▶ _Problem to work on_
Please print out every entry below, verbatim.

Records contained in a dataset
===============
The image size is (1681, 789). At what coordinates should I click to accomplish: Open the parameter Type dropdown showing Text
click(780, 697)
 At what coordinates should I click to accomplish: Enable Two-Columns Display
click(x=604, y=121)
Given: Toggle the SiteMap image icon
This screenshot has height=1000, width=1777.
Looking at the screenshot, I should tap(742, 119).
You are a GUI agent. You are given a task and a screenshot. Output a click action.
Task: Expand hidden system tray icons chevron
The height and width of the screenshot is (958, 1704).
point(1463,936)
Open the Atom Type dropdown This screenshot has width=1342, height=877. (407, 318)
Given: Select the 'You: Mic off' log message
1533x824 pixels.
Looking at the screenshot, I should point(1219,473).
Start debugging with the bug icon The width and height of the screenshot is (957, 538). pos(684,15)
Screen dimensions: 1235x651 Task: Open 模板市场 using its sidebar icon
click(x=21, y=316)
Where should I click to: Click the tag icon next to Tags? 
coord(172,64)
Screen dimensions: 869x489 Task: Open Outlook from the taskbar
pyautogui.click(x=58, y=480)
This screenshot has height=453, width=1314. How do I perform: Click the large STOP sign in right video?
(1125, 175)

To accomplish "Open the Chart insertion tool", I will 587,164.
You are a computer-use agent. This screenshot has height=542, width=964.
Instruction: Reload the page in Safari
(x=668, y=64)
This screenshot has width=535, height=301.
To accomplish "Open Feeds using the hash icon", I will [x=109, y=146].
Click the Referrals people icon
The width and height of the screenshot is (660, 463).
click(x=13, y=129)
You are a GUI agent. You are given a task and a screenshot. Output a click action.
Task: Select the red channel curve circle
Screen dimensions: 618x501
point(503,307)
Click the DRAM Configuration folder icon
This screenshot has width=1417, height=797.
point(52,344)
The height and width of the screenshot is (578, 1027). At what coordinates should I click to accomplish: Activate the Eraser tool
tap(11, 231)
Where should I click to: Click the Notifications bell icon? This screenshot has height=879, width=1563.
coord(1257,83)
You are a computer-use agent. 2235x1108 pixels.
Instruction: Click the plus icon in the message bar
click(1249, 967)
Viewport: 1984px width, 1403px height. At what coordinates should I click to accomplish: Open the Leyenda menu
===============
▶ _Result of the exercise_
The image size is (1681, 789). At what coordinates should I click to accomplish: Open the parameter Type dropdown showing Text
click(780, 697)
 At what coordinates should I click to accomplish: Enable Two-Columns Display
click(x=604, y=121)
Given: Toggle the SiteMap image icon
This screenshot has height=1000, width=1777.
Looking at the screenshot, I should tap(742, 119).
You are a GUI agent. You are given a task and a screenshot. Output a click action.
Task: Expand hidden system tray icons chevron
The height and width of the screenshot is (958, 1704).
point(1463,936)
Open the Atom Type dropdown This screenshot has width=1342, height=877. (407, 318)
Given: Select the 'You: Mic off' log message
1533x824 pixels.
Looking at the screenshot, I should point(1219,473).
Start debugging with the bug icon The width and height of the screenshot is (957, 538). pos(684,15)
Screen dimensions: 1235x651 Task: Open 模板市场 using its sidebar icon
click(x=21, y=316)
Where should I click to: Click the tag icon next to Tags? 
coord(172,64)
Screen dimensions: 869x489 Task: Open Outlook from the taskbar
pyautogui.click(x=58, y=480)
This screenshot has height=453, width=1314. How do I perform: Click the large STOP sign in right video?
(1125, 175)

To accomplish "Open the Chart insertion tool", I will 587,164.
You are a computer-use agent. This screenshot has height=542, width=964.
Instruction: Reload the page in Safari
(x=668, y=64)
This screenshot has width=535, height=301.
To accomplish "Open Feeds using the hash icon", I will [x=109, y=146].
Click the Referrals people icon
The width and height of the screenshot is (660, 463).
click(x=13, y=129)
You are a GUI agent. You are given a task and a screenshot. Output a click action.
Task: Select the red channel curve circle
Screen dimensions: 618x501
point(503,307)
Click the DRAM Configuration folder icon
This screenshot has width=1417, height=797.
point(52,344)
The height and width of the screenshot is (578, 1027). At what coordinates should I click to accomplish: Activate the Eraser tool
tap(11, 231)
Where should I click to: Click the Notifications bell icon? This screenshot has height=879, width=1563.
coord(1257,83)
You are a computer-use agent. 2235x1108 pixels.
Instruction: Click the plus icon in the message bar
click(1249, 967)
Viewport: 1984px width, 1403px height. At what coordinates should I click to accomplish: Open the Leyenda menu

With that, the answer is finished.